Other major projects are nearly complete. They include Phase I of refurbishing the fire tower. The original tower was built in 1932 and was replaced in 1941 after being destroyed by fire. Glenn Huber, a DNR carpenter, said it’s taken about three weeks to remove the wire fencing that enclosed the nine levels of stairs and to install steel bars.
‘We’re looking at opening the hut on top, too,’ Sawtelle said. ‘It’s our goal to keep the fire tower. It’s an icon for the property.
‘There are people climbing the tower almost every day,’ he said. ‘We’re just trying to make it safer and more accessible.’
Improvements to the Pine Pond included removing cattails from the water’s edges which had made the pond, built in the mid-1970s, nearly inaccessible to fishermen. The pond has been stocked yearly with catfish; small bass and bluegill will be added.
Jim Portteus from the South Maintenance Crew said he found a lot of bobbers that had been lost in the cattails.
An access road is being put in from the parking lot to the pond to make it easier for the elderly and disabled to reach the 2- to 2-1/2-acre fishing hole.
In preparation of the busy camping season, park employees have been trimming and removing trees, mostly those that are weak or diseased.
Sawtelle said the DNR’s decision last year to use a reservation system has been ‘really successful.
‘It allows us to adjust for future use, and it’s great for the camper, who can be guaranteed a site,’ he said.

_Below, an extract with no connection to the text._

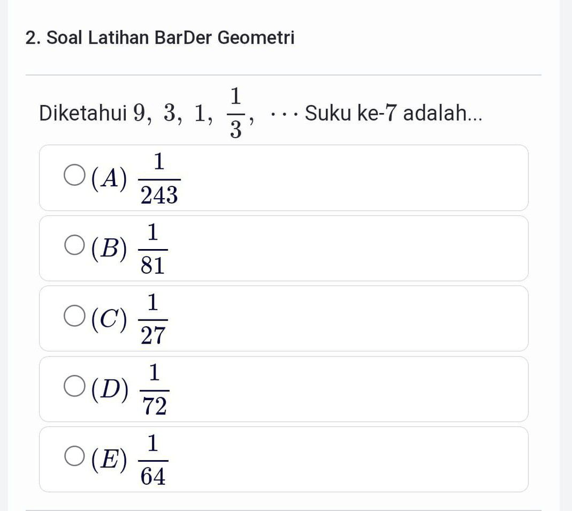
Task: Click the 1/243 fraction answer
Action: (x=159, y=179)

Thirty-six campsites in the Class A campground are being dedicated to persons with horses and will have electricity available, a luxury not offered in the past, next year.

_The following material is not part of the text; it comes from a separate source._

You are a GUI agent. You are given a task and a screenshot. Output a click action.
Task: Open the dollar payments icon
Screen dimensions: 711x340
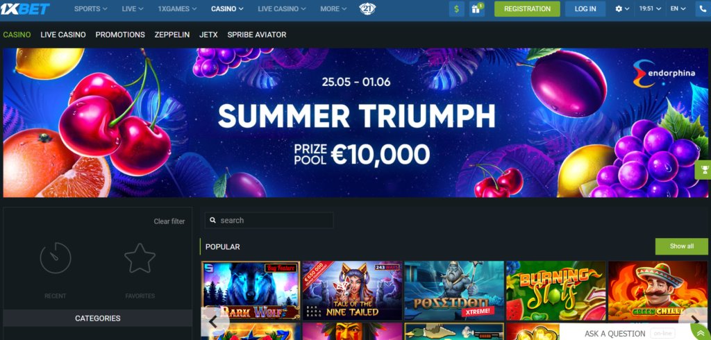tap(457, 8)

To make a reservation at any of the campsites, group camp or shelter houses at O’Bannon Woods State Park, call 1-866-622-6746 or go online to www.CAMP.IN.gov. Reservations are made under the ‘O’Bannon Woods’ park name.
Sawtelle expects use of the campsites to increase once the pool is open.
All picnic areas should be ready by mid-April, just in time for an open house at the property on April 22. Sawtelle said special activities will take place that day from noon to 3 p.m. Plans will be announced later.
‘It will be a good time for people to come and ask questions about the property,’ Sawtelle said.
There are also a slew of volunteers who are dedicated to helping, especially in the Nature Center area. A team meets every Wednesday to construct buildings for the Farmstead area.
On Friday, DNR employee Chris Bell was repairing a leak in the water garden near the Nature Center. Inside the center, visitors will see a new exhibit that houses venomous snakes that can be found in the area. The Nature Center is open Tuesdays through Saturdays during the winter months, then expands to seven days a week the rest of the year.
Sawtelle said he still is questioned about last year’s renaming of the park and designating part of the property as a state park.
‘That’s a good thing,’ he said, because as a state park, the property receives more funding and use of state equipment. And about the name change, Sawtelle said there are facilities within the property that are historic in nature, such as Wyandotte Cave, that haven’t changed.
‘We have made a real effort to keep the continuity of our history,’ he said. ‘It’s important to us for the people to know our history.’
O’Bannon Woods State Park has eight employees and is preparing to hire 12 seasonal workers, who will mostly work the gate, upkeep the grounds and maintain trails. Often it’s high school students who are hired, giving them their first jobs.
‘We’re about the community,’ Sawtelle said.
When asked what he considers the most gratifying aspect of his new position, Sawtelle, who considers himself a ‘caretaker,’ said it’s protecting the resources.
‘That includes providing the best services to the community and our visitors,’ he said. ‘I want to see folks come here on a continuous basis to use the facility, and I want to know it’s protected forever.
‘We still have a tremendous amount of work to be done,’ Sawtelle said. ‘We’re not perfect, but we are committed.’